As you may know if you visit here regularly, I spend quite a bit of time in France. I've got a house there, on the border of Normandy and Brittany. We can get to a beach in Normandy in just over half an hour, but we prefer the beautiful bays around Cancale, near St Malo, on the north Brittany coast. There are many glorious beaches here but our absolute favorite is one which can only be reached by parking on the road and walking down a sandy path between pine trees until you emerge onto a stretch of white sand, with rocks and pools on either side, and a wonderful cliff-top walk strewn with wild herbs and flowers. And just set back off the beach is the most lovely house, which year after year we have gazed at with envy and wished so much we could live there. This year I was there with my daughter who cleverly discovered that this house, Ros Ven, used to belong to the great French writer Colette, who spent many summers there. Not only that, but she wrote a novel there and set it in and around the house and the beach. So of course I had to get the novel forthwith. In French it is called Le Ble en Herbe, which is usually translated as Ripening Seed though in actual fact the French really means 'Wheat that has just sprouted' or some such thing -- not a great title, let's face it.
Anyway, I managed to get myself a copy on Amazon, though not the one that appears in this picture. I'm ashamed to say this is the first Colette novel I have ever read, though I did start one in French which I found pretty difficult -- my French was not really up to the complex and convoluted sentences and subtle terminology, and I abandoned it before the end.

§ **GIVEN DATA**
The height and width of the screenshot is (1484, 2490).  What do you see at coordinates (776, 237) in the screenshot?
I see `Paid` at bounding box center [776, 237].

§ **THE PROBLEM**
Quote the stretch from "Anyway, I managed" through "before the end." in the piece above about Colette's house on the Brittany coast.

§ **ANSWER TO THE TASK**
Anyway, I managed to get myself a copy on Amazon, though not the one that appears in this picture. I'm ashamed to say this is the first Colette novel I have ever read, though I did start one in French which I found pretty difficult -- my French was not really up to the complex and convoluted sentences and subtle terminology, and I abandoned it before the end.